Since watching the Yankees is no longer my job, I, like many of you, resorted to DVRing the game and watching a three-hour telecast in 12 minutes. However, I did watch all the Geico caveman commercials. They kill me. (Non sequitur alert: I read where ABC is planning a pilot based on the Geico Cavemen. Can cavemen hurdle sharks?)

Back to the point of this bonus entry…What do we make of the Opening Day coverage? As of this writing, the papers hadn’t updated their Web sites to reflect postgame coverage, save for the AP recaps, and Opening Day blogs from Newsday and the Star-Ledger.

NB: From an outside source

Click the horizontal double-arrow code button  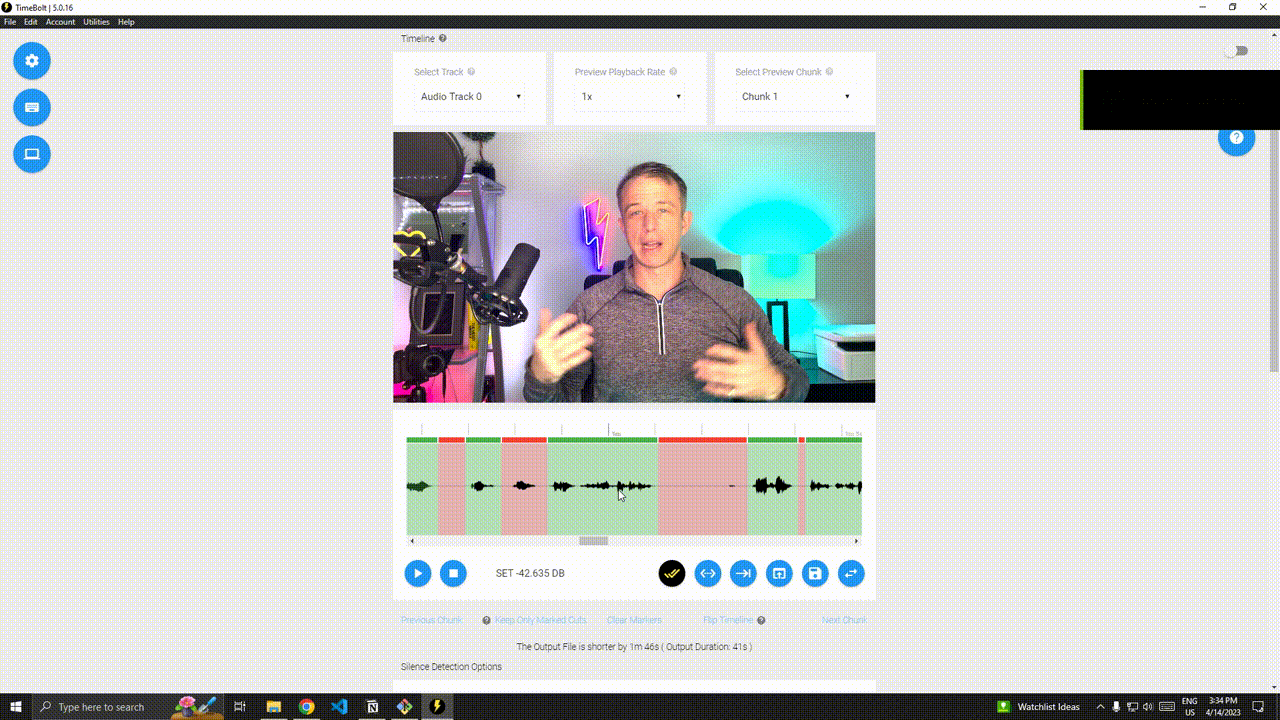pos(707,573)
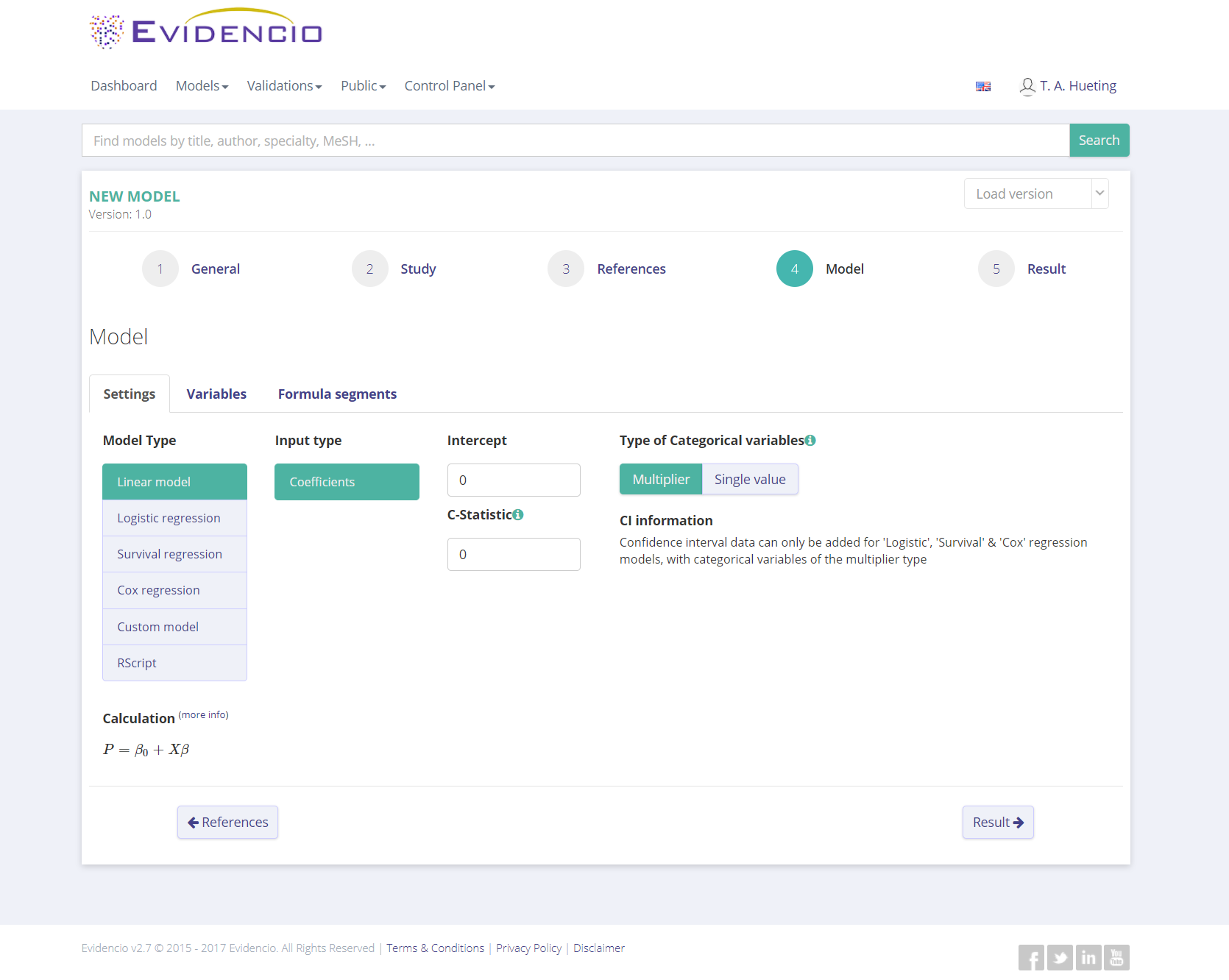Expand the Models dropdown menu
This screenshot has height=980, width=1229.
tap(202, 86)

My commentary here is a brief scan of the highlights and lowlights of the Opening Day TV, and cyberspace.

TV
* YES’ telecast started well enough, until the question “How do you follow the Yankees from Iraq” was asked to some soldiers in attendance. As for the Cory Lidle factor, it would have been easy to overplay the emotions of the first-pitch ceremony, with Lidle’s wife, Melanie, and son Christopher, throwing out the first pitch. The subtle route was the way to go. The look on Jason Giambi’s face conveyed everything.

* I don’t have the broadcaster lineup taped above my desk anymore, but I’d guess the trio of Kay, Singleton and Girardi will be a common and formidable one throughout the season. Bobby Murcer’s third-inning appearance was a welcome sight. And he sounds as healthy as ever.

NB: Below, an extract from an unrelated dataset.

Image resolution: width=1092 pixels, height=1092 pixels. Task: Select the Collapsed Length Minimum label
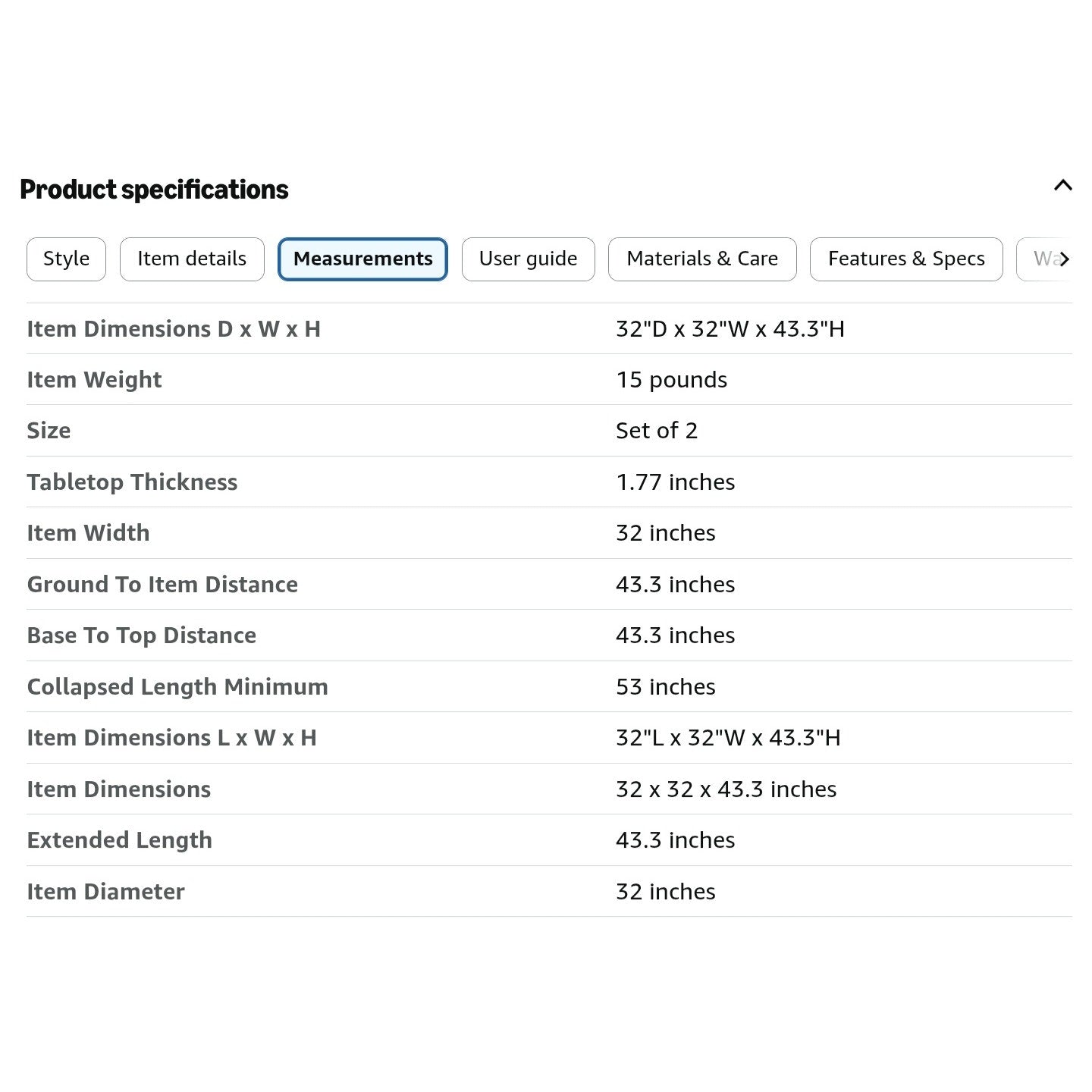pos(177,687)
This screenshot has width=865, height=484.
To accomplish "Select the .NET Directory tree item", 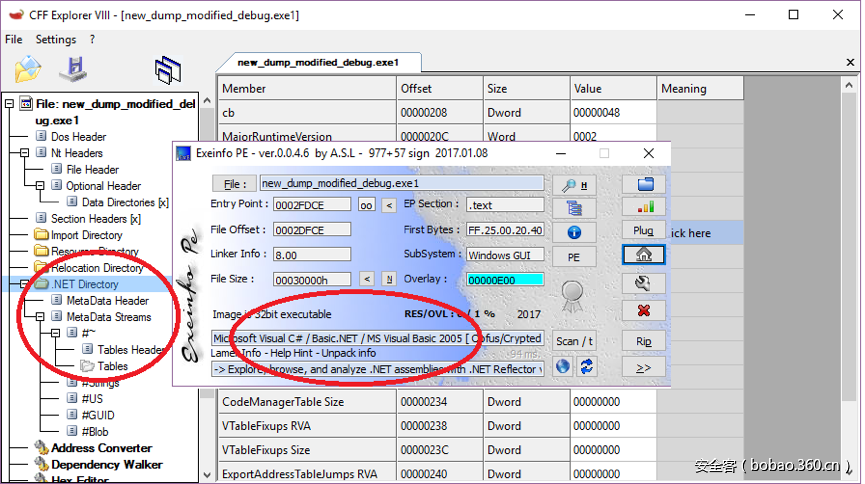I will 84,284.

* Expect more gems from Joe Girardi like this postgame nugget: “Pavano needs to make adjustments the third time through the order, because the Devil Ray hitters adjusted to him.”

* New feature: Text messaging for the player of the game.

* Oops: YES misspelled Carl Crawford’s last name as he strode to the plate for his at-bat in the top of the seventh. It’s Opening Day for everyone. The Yankees got away with three errors, right?

* I’d have more on ESPN, but I couldn’t stay up for the 1 a.m. Baseball Tonight. Florida’s win dominated Sportscenter for the last hour.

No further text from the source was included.